Отдав этот последний приказ, Искариот последовал в тоннель со своим вторым телохранителем по пятам. Томми сообразил, что так и не узнал имени второго, хотя какое это имеет значение? Он чувствовал, что неба не увидит больше никогда.
Как только они порядком углубились в узкий тоннель, Элисабета сбросила свою вуаль и перчатки и откинула капюшон плаща. Один из мотыльков сел на ее прическу, на секунду запутался крохотными ножками, потом снова порхнул прочь.
Она будто и не заметила.
Зато Томми заметил, сразу распознав безмолвную угрозу со стороны их поработителя.
Чтобы успокоиться и отвлечься, он принялся считать мотыльков, замечая незначительные отличия между ними. Парочка помельче, у одного длинное брюшко, еще у одного золотые чешуйки вперемешку с изумрудными.
…девять, десять… одиннадцать…
Наверное, с дюжину, но отыскать последнего до круглого счета никак не удавалось.
Элисабета вела кончиками пальцев по стене, взглядом изучая боковые проходы, пересекавшие их путь, и тупиковые пещеры, встречавшиеся то и дело. Там лабиринт. Томми читал в школе миф о Тезее, о его схватке с Минотавром в критском лабиринте.

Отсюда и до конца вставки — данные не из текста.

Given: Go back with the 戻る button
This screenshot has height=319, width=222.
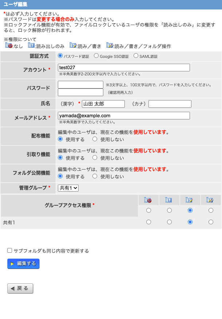Looking at the screenshot, I should click(20, 288).
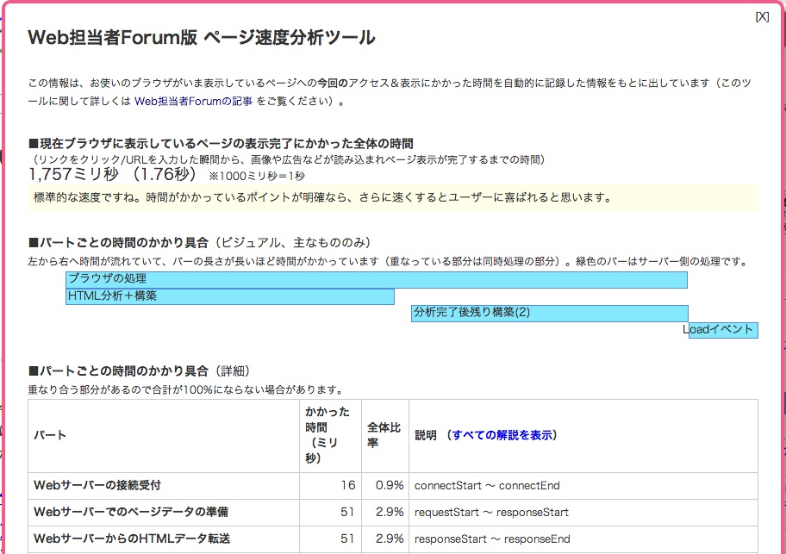Viewport: 786px width, 554px height.
Task: Select the Webサーバーでのページデータの準備 row label
Action: (131, 512)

Что за чудища таятся здесь?
Должно быть, Элисабете пришла в голову другая история. Она оглянулась на Искариота.
— В «Энеиде» Вергилия герой Эней приходит в Кумы, беседует там с сивиллой, и она провожает его в край мертвых. Тропа, коей мы ступаем ныне, весьма подобна описанной в той книге.

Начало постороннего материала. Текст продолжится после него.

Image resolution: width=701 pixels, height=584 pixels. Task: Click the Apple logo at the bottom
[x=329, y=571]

Искариот взмахом руки охватил всю вулканическую гору.
— Он также утверждает, что в эту бездну ведет сотня путей, что вполне может оказаться правдой, учитывая, что эта гора источена ходами и пещерами насквозь.
Элисабета пожала плечами и изменила интонацию, будто читала стихи.

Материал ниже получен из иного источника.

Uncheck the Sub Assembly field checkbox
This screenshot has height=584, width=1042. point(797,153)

…в Аверн спуститься нетрудно,
День и ночь распахнута дверь в обиталище Дита.
Вспять шаги обратить и к небесному свету пробиться —
Вот что труднее всего!

Искариот хлопнул в ладоши.
— Вы воистину Женщина Знания!
Несмотря на похвалу, ее серебряные глаза затуманила тревога. Яркий серо-зеленый мотылек снова сел на ее черные волосы, и Томми протянул руку, чтобы снять его.
— Нет, — предупредила Элисабета, — пусть остается.
Он отвел руку.
По мере продвижения вглубь туннели ветвились все реже, пока не привели к длинному крутому коридору, в котором серное зловоние стало настолько сильным, что Томми пришлось зажать рот рукавом и дышать через него. Температура тоже выросла, стены покрывала влага. Томми услышал отголоски журчания бегущей воды.
Наконец, дно коридора выровнялось у берега широкой подводной реки. Горячая вода из геотермального источника булькала и дымилась. Глаза Томми ело серными испарениями, щеки горели от жары.
— Походит на то, что мы достигли берегов Ахерона… а может быть, Стикса… или каким еще несметным множеством имен нарекали эту реку за историю человечества, — прокомментировала Элисабета. — Впрочем, очевидно, перевозчик тут не понадобится.
— Действительно, — подтвердил Искариот.
Через реку перекинулась каменная арка, ведущая к темной пещере по ту сторону.
Томми поглядел на Элисабету, внезапно испугавшись перехода на ту сторону. Волоски у него на руках встали дыбом, стук собственного сердца грохотал в ушах.
Хенрик грубо схватил его за руку у подножия моста, чтобы тащить на ту сторону силком, если понадобится.
Элисабета хлопнула качка, как комара.
— Дурного обращения с мальчиком я не потерплю!
Глаза Хенрика гневно вспыхнули, но Искариот кивком велел повиноваться графине, и он сдержался.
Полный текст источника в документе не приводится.